— WRITTEN INSTRUCTION —
Find every line in the records below that contains the word "Persuasión", and copy each one in full. Case counts.

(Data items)
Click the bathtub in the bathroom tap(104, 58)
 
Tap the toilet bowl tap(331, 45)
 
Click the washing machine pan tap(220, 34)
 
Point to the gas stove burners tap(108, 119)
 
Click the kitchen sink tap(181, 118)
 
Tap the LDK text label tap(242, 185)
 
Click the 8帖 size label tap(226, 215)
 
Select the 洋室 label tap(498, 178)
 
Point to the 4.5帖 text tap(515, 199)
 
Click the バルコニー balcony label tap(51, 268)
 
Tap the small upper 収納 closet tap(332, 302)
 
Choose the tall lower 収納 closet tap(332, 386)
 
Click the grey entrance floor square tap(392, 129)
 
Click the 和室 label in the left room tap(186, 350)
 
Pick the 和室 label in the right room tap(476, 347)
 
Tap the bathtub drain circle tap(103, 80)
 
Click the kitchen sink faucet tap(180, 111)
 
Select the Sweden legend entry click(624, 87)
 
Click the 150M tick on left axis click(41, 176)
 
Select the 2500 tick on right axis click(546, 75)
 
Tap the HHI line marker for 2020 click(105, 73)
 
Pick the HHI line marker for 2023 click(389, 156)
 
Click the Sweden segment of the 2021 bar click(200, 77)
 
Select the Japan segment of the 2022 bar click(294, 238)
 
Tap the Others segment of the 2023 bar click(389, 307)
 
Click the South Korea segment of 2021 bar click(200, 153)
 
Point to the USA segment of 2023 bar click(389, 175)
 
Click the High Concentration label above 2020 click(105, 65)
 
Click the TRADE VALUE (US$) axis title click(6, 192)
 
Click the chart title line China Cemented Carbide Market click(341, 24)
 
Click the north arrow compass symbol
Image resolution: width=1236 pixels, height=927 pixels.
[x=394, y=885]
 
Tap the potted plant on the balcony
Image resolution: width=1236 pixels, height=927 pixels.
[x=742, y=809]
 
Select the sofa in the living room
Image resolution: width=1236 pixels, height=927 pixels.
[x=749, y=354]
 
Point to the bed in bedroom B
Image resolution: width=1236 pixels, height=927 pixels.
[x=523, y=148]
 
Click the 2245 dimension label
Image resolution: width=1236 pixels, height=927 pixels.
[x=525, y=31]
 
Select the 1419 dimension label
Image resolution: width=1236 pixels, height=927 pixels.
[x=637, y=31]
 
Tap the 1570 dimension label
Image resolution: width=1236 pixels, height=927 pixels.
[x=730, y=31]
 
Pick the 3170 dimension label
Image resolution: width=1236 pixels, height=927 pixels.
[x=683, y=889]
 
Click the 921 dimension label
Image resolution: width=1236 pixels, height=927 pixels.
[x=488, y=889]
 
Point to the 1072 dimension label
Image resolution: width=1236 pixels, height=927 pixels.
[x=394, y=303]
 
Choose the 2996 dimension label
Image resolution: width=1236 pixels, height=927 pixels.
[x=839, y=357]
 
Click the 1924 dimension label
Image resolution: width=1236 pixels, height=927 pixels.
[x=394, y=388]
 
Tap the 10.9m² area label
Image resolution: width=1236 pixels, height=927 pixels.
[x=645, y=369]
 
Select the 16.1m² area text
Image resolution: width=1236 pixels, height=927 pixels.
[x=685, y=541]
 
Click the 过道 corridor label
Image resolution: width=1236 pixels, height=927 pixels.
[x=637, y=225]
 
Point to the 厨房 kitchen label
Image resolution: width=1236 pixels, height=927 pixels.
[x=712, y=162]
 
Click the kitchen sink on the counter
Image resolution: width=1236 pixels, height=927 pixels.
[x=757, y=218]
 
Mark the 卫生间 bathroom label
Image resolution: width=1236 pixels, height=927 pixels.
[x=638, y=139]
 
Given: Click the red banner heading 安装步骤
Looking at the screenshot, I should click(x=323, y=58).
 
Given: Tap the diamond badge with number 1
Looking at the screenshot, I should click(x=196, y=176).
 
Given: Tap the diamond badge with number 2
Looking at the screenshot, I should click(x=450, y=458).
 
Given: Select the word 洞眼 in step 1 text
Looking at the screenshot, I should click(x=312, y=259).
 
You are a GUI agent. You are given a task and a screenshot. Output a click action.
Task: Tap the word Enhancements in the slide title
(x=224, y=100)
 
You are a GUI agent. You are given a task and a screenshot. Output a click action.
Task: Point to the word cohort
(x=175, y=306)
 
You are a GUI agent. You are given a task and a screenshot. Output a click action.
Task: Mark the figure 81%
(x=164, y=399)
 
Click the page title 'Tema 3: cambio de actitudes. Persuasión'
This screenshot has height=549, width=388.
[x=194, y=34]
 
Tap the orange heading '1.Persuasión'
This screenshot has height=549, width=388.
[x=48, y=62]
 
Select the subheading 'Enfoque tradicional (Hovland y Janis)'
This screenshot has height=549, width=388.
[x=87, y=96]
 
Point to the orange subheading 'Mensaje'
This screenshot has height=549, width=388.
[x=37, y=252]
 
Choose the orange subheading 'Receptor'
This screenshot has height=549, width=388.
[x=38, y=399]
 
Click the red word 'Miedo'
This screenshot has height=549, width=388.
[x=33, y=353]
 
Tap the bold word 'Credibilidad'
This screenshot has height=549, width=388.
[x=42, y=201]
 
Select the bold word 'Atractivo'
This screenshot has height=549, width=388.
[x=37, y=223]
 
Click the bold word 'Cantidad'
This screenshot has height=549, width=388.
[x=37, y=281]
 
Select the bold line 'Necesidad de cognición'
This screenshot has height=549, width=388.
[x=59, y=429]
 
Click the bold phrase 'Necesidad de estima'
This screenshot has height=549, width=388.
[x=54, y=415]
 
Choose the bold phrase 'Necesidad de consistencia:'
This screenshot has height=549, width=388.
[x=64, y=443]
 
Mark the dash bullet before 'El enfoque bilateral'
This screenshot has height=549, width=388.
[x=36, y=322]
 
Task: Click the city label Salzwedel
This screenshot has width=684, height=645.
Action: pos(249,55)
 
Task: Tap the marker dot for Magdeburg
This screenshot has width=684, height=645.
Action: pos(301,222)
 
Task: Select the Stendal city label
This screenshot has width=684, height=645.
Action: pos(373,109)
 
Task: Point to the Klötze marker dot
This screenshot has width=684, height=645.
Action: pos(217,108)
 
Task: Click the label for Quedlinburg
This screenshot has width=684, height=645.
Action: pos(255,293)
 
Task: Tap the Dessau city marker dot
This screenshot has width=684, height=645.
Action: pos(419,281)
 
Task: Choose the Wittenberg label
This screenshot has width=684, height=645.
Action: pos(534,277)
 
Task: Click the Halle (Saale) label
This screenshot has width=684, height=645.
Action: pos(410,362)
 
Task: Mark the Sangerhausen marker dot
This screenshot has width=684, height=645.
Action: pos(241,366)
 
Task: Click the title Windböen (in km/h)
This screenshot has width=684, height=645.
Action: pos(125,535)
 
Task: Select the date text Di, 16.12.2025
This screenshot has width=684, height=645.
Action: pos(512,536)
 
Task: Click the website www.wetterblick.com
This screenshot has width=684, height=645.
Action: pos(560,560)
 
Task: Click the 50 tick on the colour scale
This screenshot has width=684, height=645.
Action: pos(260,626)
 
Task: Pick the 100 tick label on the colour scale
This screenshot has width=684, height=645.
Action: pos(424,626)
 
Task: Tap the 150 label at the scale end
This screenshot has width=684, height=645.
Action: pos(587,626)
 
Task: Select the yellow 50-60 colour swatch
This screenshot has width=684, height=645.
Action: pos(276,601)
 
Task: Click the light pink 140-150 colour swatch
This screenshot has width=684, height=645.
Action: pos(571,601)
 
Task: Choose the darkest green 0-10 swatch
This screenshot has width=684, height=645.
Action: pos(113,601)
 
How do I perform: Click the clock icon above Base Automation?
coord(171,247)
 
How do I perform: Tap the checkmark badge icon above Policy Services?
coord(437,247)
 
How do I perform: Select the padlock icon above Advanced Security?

— EXERCISE ANSWER —
Click the page title 'Tema 3: cambio de actitudes. Persuasión'
Tap the orange heading '1.Persuasión'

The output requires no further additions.